Member of the Miami City Commission from the 4th district
- In office 1985–1989
- Preceded by: Demetrio Perez Jr.

Vice Mayor of Miami
- In office 1988
- Mayor: Xavier Suarez
- Preceded by: J. L. Plummer
- Succeeded by: Victor De Yurre

Personal details
- Born: 1945 (age 80–81) Havana
- Spouses: Gustavo Godoy Andrews; David T. Kennedy;

= Rosario Kennedy =

American politician and lobbyist

Rosario Arguelles y Freyre de Andrade (Rosario Kennedy) is a Cuban American politician, lawyer, advocate, and special interest lobbyist. She was the first Cuban American woman to hold any elected office in the city of Miami. She was the former Vice Mayor of the City of Miami and candidate for Florida's 18th congressional district in the 1989 special election to replace Claude Pepper that was eventually won by Ileana Ros-Lehtinen. Currently, she is a lobbyist representing special interests in Miami, and a member of the law firm "Rosario Kennedy and Associates." In her government consulting, she claims to have "insider knowledge of the city of Miami and Miami-Dade County."

In 1997, Kennedy was involved in a situation in Miami known as "Stallone Gate," because her client was Sylvester Stallone.

In 2007, Kennedy's business paid Carey-Schuler $75,000. This money came from Kennedy's involvement in a proposed luxury condominium that was never built, and was the subject of a criminal investigation by the state attorney's office.
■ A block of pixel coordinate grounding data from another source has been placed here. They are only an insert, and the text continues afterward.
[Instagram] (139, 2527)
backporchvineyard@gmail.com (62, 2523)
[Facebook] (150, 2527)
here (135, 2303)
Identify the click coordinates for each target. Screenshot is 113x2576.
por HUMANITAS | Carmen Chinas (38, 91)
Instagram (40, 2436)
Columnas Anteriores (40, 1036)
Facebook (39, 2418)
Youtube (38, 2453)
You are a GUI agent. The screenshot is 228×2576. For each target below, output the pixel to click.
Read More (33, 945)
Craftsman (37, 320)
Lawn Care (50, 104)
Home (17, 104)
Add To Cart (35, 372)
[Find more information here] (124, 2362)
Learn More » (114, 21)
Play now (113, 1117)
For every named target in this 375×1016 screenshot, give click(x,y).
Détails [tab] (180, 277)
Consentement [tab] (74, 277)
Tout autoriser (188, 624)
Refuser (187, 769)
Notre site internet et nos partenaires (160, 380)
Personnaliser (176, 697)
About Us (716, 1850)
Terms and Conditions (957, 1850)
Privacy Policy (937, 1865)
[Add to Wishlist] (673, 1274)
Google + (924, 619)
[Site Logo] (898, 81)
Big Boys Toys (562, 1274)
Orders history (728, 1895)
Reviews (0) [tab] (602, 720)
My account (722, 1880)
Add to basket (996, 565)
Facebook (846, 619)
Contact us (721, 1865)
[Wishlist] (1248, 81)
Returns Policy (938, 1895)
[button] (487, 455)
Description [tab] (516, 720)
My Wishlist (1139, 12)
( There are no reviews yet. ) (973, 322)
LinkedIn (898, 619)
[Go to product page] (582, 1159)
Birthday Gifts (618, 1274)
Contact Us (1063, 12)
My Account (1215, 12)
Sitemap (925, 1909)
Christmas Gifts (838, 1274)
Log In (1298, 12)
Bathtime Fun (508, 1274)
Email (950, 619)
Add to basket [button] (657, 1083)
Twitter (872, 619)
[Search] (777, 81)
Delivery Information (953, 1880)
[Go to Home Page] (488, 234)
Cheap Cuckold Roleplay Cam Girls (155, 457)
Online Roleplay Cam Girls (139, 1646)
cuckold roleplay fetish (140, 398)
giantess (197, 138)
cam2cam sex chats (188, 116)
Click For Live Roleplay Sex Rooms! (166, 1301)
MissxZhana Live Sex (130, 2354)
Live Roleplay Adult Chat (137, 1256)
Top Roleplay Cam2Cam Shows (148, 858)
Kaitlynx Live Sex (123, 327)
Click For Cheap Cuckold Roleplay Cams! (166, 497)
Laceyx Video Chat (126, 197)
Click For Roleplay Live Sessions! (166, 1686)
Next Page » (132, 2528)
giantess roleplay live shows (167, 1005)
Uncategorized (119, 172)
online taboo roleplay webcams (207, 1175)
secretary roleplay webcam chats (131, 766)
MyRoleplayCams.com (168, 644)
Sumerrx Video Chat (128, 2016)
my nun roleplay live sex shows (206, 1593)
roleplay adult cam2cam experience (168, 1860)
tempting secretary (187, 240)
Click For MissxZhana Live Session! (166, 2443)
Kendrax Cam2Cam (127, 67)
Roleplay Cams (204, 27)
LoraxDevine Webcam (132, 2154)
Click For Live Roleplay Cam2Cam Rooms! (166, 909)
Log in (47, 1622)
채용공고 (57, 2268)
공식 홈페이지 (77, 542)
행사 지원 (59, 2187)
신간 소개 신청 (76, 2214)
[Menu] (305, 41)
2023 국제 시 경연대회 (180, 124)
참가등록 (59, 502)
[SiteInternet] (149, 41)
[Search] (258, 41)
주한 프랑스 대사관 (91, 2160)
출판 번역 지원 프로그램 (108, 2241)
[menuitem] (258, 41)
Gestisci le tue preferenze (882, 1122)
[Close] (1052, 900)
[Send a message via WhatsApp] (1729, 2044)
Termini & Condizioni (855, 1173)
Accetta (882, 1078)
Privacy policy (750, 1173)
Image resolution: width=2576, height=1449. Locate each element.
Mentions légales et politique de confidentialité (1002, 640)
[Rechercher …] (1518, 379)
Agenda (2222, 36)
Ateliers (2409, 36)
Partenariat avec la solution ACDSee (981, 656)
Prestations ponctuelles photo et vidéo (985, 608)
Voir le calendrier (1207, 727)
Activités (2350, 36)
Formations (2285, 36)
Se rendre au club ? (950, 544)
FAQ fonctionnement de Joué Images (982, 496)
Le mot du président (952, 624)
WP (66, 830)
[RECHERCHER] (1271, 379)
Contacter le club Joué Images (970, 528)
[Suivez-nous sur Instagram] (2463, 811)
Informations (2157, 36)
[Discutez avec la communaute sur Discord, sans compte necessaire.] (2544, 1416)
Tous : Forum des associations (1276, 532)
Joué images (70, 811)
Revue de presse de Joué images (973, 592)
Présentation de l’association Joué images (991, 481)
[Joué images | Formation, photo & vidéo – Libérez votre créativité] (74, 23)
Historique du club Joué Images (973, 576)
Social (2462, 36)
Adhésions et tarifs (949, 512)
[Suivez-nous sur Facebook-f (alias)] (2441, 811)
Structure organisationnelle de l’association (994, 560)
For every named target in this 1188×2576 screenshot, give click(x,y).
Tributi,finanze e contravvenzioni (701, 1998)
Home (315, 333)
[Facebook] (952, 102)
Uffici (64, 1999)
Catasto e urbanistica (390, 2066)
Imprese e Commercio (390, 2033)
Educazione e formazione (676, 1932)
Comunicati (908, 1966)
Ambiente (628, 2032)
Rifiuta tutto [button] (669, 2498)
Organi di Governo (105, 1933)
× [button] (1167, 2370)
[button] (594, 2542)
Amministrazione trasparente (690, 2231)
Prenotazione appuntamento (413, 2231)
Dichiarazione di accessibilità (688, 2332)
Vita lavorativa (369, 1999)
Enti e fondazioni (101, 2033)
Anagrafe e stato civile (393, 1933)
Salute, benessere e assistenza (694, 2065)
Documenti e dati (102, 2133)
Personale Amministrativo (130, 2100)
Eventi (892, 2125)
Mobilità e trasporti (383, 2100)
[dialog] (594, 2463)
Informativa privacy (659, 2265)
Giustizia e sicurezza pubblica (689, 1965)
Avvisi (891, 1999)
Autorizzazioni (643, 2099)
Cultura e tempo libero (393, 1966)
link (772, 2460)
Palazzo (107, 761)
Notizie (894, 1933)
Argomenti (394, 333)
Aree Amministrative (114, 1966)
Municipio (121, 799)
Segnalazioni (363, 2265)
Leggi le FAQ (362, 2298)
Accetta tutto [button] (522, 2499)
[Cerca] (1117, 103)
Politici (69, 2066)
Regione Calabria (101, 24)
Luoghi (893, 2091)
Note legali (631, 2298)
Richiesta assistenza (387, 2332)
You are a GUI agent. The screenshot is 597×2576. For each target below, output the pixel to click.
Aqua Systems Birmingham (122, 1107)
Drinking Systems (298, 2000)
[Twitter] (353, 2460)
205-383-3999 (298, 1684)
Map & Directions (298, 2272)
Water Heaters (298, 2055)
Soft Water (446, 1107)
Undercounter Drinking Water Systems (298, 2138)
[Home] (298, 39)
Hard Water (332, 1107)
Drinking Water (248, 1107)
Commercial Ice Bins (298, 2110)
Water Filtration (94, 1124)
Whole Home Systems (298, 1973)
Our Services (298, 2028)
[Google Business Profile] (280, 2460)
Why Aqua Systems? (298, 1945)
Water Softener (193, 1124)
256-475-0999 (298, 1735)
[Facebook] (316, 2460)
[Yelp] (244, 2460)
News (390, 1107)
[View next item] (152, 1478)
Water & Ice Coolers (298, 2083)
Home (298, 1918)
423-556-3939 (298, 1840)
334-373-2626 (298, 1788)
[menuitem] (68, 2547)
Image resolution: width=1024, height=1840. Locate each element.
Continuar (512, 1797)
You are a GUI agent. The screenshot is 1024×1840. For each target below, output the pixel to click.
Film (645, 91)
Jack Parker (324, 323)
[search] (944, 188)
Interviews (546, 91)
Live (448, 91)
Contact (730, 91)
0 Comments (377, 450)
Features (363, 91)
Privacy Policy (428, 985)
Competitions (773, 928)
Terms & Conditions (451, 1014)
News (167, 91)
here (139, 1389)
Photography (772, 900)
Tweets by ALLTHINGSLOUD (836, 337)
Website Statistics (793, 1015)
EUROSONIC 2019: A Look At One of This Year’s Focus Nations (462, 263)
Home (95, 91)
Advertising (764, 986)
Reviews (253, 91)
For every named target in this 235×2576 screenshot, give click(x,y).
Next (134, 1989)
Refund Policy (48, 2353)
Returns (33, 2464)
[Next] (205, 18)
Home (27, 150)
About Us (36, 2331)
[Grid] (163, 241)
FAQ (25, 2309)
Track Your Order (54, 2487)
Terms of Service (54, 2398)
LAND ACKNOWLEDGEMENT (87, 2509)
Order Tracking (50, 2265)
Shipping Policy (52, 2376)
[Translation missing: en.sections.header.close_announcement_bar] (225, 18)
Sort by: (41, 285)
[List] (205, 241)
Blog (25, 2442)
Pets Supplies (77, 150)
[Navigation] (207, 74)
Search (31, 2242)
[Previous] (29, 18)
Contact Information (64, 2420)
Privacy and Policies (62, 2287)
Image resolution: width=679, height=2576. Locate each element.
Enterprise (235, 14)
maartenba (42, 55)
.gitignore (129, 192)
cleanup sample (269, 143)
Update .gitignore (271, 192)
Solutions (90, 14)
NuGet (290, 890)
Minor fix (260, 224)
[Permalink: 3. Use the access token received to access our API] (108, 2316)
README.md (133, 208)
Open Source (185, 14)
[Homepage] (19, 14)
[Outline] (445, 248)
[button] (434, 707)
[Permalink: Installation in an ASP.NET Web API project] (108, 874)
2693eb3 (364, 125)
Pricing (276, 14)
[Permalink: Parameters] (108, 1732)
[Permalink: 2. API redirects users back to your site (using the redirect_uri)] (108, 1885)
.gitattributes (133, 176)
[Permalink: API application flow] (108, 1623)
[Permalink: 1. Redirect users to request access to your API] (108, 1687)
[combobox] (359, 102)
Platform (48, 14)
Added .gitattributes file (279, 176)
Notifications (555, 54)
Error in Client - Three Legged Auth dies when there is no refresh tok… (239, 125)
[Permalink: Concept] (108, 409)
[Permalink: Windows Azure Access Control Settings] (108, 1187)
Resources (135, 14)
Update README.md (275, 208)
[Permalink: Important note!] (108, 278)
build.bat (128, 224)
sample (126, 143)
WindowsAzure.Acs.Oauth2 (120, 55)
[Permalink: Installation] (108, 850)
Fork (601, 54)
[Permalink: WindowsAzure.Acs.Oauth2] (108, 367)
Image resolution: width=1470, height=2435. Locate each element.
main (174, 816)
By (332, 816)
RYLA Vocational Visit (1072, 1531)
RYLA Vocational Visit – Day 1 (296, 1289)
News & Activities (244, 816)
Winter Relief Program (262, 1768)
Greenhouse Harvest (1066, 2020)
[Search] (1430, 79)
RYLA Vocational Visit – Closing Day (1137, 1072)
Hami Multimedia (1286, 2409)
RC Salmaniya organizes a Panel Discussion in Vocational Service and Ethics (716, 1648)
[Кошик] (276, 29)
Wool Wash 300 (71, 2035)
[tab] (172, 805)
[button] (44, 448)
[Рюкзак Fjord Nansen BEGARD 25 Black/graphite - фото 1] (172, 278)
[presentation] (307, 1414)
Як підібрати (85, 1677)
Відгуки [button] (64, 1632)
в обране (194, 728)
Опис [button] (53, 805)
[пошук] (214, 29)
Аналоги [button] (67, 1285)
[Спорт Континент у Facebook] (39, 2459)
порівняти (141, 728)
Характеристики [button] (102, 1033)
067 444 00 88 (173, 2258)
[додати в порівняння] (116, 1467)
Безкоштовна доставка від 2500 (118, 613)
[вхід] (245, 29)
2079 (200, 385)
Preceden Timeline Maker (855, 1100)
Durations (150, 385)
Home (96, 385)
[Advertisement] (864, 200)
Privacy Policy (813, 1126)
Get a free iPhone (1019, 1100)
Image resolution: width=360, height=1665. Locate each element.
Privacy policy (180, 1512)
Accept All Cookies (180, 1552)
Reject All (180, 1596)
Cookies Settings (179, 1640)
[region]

Recently, Kennedy's firm represented the residents of Grove Isle in fighting the development of a new condominium, but they were unsuccessful, and now the condominium complex occupies most of the real estate on the small island.

== Biography ==
Rosario Kennedy is from a high-class Cuban family. She is the granddaughter of Elicio Argüelles Pozo, President of the Cuban Senate, and the daughter of Elicio Argüelles Menocal, the last elected senator of Cuba before the Cuban Revolution. Her great-uncle, Mario Garcia Menocal, was President of Cuba, and she counts three uncles and cousins as former Mayors of Havana.

In 1960, Rosario Kennedy fled Cuba with her family to escape the Communist incursion into Cuba led by Fidel Castro. She arrived in Miami and through a scholarship, and attended the Convent of the Sacred Heart in Greenwich, Connecticut.

Subsequently, she married Gustavo Godoy Andrews, who would become news director at WLTV-Channel 23 in Miami. They had three children. By the time she was 25, Kennedy was divorced.

She then became a real estate agent.

On November 4, 1978, Kennedy married former City of Miami Mayor David T. Kennedy, who had been a main strategist for her political campaign.

In 1985, Governor Bob Graham appointed her to the Hospital Cost Containment Board, which has regulatory authority over hospitals' budgets, and was elected chairperson by her peers. She founded the South Florida Women's Chamber of Commerce and chaired the Little Havana Activities and Nutrition Center. She created "United Against Crime", an organization that purchased non-budgeted items for the Police Department.

She then ran for the City of Miami Commission against the incumbent, Demetrio Perez. She won that election and was later elected by her peers on the commission as Vice Mayor of Miami.

In 1987, Rosario and David Kennedy divorced.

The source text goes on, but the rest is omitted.